栞のセンチメートルジャーニー・3
『栞の終わりから始まる話』
玉串川から帰ってきて、和尚からもらった地図と、年表を広げてみた。
「どないして使うんやろ。栞、分かるか?」
「分かんないよ。どうして使い方聞いてこなかったのよ」
「栞かて、聞けへんかったやないか」
「だって、兄ちゃん知ってるって思ったから」
「なんで、オレが分かるねん?」
「だって、もともとは、社会科の先生だったじゃない」
「これは並のもんとは、ちがう。枯れる寸前の桜を満開にして、とうの昔に亡くならはった今東光和尚を呼び寄せたんは、栞の力やろ。せやから栞は分かってる思た」
「桜はわたしだけど、あの和尚さんは知らないもん」
「そんなこと言うたかてな……」
「そんなに頼りないから、早期退職なんか、するはめになったんじゃん!」
「じゃんとは、なんじゃ!」
……と、兄妹げんかになってしまった。
そして、気が付くと、ここに居た。二十歳過ぎまで住んでいた、大阪市の東北の町はずれ。O神社の秋祭りの真っ最中。

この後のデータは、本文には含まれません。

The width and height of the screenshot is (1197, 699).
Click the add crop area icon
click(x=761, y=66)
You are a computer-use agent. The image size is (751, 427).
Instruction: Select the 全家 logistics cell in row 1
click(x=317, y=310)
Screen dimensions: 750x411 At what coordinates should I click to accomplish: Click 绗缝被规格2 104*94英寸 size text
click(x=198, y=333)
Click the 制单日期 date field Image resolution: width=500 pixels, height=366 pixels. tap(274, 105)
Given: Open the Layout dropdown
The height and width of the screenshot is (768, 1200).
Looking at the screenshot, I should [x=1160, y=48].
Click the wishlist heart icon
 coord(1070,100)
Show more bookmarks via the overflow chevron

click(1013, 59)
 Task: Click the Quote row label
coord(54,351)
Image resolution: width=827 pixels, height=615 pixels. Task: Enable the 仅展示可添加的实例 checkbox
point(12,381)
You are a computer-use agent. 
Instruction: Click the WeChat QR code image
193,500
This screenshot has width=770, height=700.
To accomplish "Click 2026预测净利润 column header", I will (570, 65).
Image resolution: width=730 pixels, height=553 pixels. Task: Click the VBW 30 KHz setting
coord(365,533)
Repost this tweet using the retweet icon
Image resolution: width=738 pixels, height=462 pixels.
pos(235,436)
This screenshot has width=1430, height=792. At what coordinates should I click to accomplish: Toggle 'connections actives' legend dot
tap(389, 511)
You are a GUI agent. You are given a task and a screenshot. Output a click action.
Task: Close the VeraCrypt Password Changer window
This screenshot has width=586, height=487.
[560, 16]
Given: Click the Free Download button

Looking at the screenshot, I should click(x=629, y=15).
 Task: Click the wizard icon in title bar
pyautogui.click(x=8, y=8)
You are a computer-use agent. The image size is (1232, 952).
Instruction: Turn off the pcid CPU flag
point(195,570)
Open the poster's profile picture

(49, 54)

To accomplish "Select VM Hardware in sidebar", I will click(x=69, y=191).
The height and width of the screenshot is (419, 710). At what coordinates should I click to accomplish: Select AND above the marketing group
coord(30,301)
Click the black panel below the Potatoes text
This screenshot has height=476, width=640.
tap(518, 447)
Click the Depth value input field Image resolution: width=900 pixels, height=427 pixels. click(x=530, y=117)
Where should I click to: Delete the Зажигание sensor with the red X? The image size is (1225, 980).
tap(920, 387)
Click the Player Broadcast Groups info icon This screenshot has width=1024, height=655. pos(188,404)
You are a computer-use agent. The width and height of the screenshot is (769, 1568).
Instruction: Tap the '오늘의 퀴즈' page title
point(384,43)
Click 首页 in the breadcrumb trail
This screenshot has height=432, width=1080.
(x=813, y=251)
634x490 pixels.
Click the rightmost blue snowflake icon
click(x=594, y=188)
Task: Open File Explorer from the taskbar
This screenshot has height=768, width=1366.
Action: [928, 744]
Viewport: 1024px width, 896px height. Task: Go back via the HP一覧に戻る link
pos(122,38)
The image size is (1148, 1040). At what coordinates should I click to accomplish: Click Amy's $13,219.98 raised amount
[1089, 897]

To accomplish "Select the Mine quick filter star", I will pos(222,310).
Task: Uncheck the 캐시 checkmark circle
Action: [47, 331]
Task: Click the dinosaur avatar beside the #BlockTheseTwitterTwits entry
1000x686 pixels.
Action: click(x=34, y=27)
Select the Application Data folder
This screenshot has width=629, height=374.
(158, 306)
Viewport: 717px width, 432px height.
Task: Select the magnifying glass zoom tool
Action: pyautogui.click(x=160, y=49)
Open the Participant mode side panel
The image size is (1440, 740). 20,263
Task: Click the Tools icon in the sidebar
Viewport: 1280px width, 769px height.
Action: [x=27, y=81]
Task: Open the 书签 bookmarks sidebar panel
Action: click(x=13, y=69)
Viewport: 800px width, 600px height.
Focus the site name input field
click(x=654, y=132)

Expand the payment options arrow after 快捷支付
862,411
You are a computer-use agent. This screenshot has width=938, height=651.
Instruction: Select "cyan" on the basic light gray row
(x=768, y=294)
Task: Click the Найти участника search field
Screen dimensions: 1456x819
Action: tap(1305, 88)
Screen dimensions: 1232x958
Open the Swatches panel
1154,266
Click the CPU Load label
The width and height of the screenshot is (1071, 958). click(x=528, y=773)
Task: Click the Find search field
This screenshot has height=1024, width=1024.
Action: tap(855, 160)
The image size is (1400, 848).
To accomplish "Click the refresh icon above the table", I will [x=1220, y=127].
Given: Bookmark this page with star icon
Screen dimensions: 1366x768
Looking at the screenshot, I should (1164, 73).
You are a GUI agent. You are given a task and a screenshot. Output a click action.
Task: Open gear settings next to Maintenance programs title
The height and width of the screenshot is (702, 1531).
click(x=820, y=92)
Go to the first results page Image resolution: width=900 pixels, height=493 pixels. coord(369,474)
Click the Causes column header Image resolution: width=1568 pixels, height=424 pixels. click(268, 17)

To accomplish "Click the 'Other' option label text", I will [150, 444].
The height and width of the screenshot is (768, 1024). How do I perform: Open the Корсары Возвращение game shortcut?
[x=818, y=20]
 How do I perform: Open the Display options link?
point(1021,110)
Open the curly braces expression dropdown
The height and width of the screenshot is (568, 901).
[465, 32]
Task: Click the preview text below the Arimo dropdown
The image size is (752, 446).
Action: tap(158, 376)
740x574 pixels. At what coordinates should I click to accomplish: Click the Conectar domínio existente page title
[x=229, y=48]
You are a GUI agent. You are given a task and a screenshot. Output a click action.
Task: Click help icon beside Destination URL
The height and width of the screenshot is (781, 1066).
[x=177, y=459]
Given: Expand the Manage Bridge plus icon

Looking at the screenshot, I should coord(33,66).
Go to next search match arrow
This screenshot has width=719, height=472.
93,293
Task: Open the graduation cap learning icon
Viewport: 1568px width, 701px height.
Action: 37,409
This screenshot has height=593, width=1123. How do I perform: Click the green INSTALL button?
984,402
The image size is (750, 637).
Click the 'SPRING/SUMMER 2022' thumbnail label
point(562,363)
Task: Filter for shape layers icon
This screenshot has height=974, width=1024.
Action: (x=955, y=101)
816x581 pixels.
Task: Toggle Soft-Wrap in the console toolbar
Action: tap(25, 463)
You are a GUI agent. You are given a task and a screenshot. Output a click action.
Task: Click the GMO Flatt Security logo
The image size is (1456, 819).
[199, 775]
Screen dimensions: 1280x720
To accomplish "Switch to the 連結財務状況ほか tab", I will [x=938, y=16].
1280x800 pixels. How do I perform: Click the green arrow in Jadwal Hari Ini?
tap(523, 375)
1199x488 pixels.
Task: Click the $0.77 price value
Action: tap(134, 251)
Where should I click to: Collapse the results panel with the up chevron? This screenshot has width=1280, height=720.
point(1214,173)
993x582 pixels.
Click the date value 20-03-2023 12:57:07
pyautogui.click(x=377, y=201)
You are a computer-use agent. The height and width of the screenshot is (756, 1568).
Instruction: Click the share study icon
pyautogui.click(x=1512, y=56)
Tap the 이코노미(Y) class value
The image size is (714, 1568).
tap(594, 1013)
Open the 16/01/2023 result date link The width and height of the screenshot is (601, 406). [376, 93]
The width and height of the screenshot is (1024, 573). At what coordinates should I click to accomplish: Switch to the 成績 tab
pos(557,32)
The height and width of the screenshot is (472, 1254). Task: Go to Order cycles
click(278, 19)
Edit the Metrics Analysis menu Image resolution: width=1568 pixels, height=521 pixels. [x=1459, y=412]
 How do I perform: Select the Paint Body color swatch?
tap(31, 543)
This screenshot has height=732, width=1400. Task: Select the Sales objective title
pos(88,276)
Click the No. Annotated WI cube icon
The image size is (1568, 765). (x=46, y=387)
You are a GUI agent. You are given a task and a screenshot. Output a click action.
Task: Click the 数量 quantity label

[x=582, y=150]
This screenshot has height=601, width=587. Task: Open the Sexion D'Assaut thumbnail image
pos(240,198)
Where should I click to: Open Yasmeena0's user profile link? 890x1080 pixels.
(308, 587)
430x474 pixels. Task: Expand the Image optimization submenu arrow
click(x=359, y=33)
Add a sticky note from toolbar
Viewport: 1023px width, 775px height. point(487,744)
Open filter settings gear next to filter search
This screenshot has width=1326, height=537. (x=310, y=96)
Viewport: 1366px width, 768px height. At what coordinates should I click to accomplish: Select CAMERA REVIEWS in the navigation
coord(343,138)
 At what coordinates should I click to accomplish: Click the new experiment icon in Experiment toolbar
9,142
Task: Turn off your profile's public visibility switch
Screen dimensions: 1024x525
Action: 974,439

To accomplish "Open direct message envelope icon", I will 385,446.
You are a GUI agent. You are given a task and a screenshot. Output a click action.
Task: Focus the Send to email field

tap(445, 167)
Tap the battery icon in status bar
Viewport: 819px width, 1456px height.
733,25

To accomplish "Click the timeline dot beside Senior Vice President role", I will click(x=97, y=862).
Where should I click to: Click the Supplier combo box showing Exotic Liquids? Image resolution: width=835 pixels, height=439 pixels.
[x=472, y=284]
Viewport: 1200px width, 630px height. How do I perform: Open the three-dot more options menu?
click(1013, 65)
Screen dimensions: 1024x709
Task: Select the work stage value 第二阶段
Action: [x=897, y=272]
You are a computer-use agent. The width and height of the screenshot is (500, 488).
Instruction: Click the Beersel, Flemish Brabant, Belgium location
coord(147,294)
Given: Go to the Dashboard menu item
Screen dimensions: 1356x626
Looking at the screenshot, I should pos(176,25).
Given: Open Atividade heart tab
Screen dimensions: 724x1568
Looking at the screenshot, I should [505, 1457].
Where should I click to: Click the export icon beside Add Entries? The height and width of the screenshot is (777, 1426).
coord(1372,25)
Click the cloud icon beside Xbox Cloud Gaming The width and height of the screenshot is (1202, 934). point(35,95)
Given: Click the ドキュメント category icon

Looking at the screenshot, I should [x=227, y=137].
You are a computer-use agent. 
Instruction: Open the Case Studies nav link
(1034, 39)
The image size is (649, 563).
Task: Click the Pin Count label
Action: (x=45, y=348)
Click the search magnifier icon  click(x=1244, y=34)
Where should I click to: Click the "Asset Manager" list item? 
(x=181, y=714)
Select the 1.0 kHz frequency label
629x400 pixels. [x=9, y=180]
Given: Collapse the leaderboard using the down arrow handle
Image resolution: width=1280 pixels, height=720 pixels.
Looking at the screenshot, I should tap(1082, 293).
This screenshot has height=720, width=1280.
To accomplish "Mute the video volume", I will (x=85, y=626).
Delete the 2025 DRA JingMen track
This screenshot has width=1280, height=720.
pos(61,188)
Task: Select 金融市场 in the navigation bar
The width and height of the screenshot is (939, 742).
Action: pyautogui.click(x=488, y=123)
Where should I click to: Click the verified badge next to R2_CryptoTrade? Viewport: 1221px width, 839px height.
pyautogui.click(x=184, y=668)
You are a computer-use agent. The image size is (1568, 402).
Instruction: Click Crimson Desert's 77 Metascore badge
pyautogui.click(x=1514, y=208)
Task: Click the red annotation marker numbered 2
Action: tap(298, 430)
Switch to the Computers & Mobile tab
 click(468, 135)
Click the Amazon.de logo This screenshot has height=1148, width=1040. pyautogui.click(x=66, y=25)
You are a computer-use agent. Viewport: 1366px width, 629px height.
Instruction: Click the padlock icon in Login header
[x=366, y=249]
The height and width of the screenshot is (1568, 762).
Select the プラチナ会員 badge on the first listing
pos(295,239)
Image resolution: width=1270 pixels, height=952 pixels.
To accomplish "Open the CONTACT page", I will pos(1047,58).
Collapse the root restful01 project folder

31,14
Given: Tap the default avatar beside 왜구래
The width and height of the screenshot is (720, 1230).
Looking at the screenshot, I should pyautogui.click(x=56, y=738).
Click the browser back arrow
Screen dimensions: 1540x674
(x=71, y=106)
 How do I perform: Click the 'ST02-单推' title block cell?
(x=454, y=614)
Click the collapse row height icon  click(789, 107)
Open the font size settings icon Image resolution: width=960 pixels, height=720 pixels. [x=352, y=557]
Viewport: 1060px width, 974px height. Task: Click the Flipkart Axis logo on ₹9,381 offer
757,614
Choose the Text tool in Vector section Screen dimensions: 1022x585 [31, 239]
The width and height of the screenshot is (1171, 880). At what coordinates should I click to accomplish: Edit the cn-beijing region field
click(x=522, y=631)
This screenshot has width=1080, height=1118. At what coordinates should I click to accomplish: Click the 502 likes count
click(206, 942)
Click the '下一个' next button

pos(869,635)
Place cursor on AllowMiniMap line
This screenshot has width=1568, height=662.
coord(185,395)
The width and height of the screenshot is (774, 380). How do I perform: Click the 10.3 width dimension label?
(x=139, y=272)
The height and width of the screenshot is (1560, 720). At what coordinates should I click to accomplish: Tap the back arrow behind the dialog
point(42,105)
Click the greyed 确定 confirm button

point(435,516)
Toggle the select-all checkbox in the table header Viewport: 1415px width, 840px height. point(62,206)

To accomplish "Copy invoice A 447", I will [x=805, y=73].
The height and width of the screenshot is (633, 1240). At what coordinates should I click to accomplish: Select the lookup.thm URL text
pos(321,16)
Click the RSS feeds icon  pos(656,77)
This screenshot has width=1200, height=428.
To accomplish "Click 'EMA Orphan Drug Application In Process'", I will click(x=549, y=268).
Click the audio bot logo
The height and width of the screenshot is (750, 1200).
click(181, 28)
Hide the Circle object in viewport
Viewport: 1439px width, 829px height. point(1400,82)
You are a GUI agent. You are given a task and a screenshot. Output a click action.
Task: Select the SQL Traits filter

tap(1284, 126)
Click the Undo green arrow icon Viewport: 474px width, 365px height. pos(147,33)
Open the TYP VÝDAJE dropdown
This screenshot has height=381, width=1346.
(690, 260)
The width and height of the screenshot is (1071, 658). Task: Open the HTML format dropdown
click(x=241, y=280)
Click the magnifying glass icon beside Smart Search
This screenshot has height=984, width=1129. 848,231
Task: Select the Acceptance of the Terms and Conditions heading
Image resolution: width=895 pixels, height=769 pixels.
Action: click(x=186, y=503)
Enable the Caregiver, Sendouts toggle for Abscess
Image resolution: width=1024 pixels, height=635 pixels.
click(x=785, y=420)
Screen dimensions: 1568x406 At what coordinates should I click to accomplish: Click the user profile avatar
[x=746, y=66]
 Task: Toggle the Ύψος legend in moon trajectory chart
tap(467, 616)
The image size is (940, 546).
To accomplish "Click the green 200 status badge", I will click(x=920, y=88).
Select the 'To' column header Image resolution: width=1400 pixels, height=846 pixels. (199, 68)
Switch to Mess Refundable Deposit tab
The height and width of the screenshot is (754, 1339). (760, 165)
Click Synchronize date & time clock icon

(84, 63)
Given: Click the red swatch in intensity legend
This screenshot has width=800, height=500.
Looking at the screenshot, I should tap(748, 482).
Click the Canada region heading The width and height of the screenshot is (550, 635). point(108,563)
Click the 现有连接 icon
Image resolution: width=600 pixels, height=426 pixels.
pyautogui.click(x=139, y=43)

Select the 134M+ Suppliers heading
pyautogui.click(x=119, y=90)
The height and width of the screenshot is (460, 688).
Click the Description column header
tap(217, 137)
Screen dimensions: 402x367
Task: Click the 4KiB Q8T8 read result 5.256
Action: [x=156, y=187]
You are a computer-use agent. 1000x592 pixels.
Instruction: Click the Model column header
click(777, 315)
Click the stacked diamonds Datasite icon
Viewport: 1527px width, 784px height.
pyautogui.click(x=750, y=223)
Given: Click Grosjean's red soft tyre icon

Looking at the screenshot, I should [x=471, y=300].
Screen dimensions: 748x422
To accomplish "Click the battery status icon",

この近所に、終戦後、まだ少年だった野坂昭如が、赤ん坊の妹と一時期住んでいた。O神社自体、その縁起は源義経にまで遡る由緒正しい神社である。
栞と二人で現れたのは、神社の前ではない。鳥居の前を東西に走る道の西の外れあたり、見覚えのある御旅所に御神輿が据えられ、町内の大人や子供たちで賑わっていた。
道沿いの様々な出店が黄昏の中に、ポツリポツリと電球を灯し始めていた。
「あたし、ちょっと遊んでくるね」
あたりをグルリと見渡して、栞は気楽に、そう言った。かなたに学校帰りの女学生の一群がいて、たちまち、その中に紛れてしまった。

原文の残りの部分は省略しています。